The outputs of my neural network is the production of the last layer’s neurons. This makes the output much larger when the number of neurons increases. To avoid overflowing I have to standardize the neuron outputs, how to do this?

I’m having trouble understanding your question. Why does the number of neuron change? Is it like a CNN where the output size may scale with input size? What do you mean by overflowing and standardizing?

My neural network has only one output, instead of using Non-linear activations in hidden layers, the output of the neural network is the production of the neurons from the last layer. When the weights are initialized by normal distribution (mean is 0 and std is 1), if I increase the neuron numbers of the last layer, the production (output) can be very large. Such large numbers can cause double precision out of range, this is what I named overflowing.

So, I want to find a way to standardizing the neuron outputs of the last layer, which may not cause overflowing.

I’m still quite confused… So you are not using non-linearity at all? Wouldn’t that be just a linear model?

How large did you set the hidden layer size? Even with standard normal initialization, i.e. initial output is a normal centered at 0 with linear model, it shouldn’t easily go beyond double range. Double range is very very large.
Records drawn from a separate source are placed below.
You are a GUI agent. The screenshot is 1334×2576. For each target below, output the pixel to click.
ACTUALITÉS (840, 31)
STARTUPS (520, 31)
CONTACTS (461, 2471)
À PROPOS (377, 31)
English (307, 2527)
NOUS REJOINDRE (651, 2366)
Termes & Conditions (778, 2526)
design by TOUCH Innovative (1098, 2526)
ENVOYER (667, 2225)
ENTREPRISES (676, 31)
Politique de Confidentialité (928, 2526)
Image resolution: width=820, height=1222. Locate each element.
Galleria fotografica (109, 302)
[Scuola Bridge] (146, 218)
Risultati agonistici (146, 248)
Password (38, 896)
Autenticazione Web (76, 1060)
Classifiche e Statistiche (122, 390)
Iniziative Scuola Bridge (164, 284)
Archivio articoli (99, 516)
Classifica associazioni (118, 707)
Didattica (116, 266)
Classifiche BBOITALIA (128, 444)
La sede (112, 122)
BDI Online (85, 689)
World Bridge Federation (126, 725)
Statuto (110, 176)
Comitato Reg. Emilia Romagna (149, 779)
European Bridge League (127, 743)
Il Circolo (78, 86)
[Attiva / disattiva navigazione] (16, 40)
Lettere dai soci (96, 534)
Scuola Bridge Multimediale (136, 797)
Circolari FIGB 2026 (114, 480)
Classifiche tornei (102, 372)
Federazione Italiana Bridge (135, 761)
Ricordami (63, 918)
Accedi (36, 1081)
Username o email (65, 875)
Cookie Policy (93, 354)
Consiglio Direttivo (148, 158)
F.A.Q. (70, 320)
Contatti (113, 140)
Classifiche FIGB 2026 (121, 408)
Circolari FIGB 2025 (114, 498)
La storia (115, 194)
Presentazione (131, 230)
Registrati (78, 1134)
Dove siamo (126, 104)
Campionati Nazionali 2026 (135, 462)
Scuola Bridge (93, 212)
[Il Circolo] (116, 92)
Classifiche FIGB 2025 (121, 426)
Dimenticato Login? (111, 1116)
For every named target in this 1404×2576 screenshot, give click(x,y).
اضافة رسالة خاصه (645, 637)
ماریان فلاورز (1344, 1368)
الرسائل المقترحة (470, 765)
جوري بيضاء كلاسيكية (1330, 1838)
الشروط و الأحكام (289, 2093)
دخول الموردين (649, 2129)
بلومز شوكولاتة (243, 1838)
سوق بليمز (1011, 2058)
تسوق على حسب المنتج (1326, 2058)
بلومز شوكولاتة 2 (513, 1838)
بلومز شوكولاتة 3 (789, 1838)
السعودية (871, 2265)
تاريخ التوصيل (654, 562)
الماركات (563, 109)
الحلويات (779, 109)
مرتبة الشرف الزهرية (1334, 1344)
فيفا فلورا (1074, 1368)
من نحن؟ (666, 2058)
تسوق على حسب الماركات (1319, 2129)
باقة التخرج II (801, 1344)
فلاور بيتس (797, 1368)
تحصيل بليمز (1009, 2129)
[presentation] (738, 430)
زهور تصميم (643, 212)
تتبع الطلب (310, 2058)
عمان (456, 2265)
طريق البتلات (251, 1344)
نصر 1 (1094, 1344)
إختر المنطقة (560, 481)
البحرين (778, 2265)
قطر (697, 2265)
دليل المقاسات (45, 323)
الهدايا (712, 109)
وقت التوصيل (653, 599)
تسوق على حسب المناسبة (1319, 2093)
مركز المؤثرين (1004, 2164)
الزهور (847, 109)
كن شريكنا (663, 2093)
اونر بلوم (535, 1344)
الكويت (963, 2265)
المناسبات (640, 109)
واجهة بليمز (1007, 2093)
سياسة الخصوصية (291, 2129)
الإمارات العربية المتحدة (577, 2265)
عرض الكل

Also, you may want to initialize using some heuristic depending on the input (and output) size, such as `randn(n) / sqrt(n)`

(n is input size), etc.

If Chinese is easier for your to explain this, feel free to message me in Chinese.

This is my experimental network. The first layer and the second layer is fully connected.

{first layer (linear activated)}

{second layer (linear activated)}

{the production of the neurons of the second layer}

I think the network is non-linear because of the production. The number of the last layer’s neurons increases, the non-linear ability of the network increases.

The first layer has 100 neurons and the second layer has 64 neurons. The input is an image with 8x8 pixels, each pixel is either 0 or 1. After standard normal initialization, the output is huge.

I tried uniform initialization, the output is also huge, but the outputs’ variation is smaller than that by normal initialization.

Why am I using such structure of network is because I want to express a physics wave-function of many-body system by neural network. I tried MLP and CNN however they don’t work well, hence I designed such kind of network.

I still don’t fully understand, especially I’m not sure what you mean by production.

Concatenating linear layers together will only give you a linear model. So doing that is basically waste of computation,.

With such a small network and binary input, even with N(0, 1) initialization, it shouldn’t output very large values. Although considering you are using a linear model, weights might work together to amplify the input.

I have explained my network in Chinese by sending a message to you. Please check it out. Thank you.

Hi,

I’m late to the party. But I think batch normalization is exactly what you need. You can add a BN-layer before any activation: BatchNorm2d — PyTorch 1.8.1 documentation

The common practice is to normalize values (zero-center and divide by emprical variance) before feeding the values to a NN. Batch normalization simply extends this idea to intermediate neurons as well.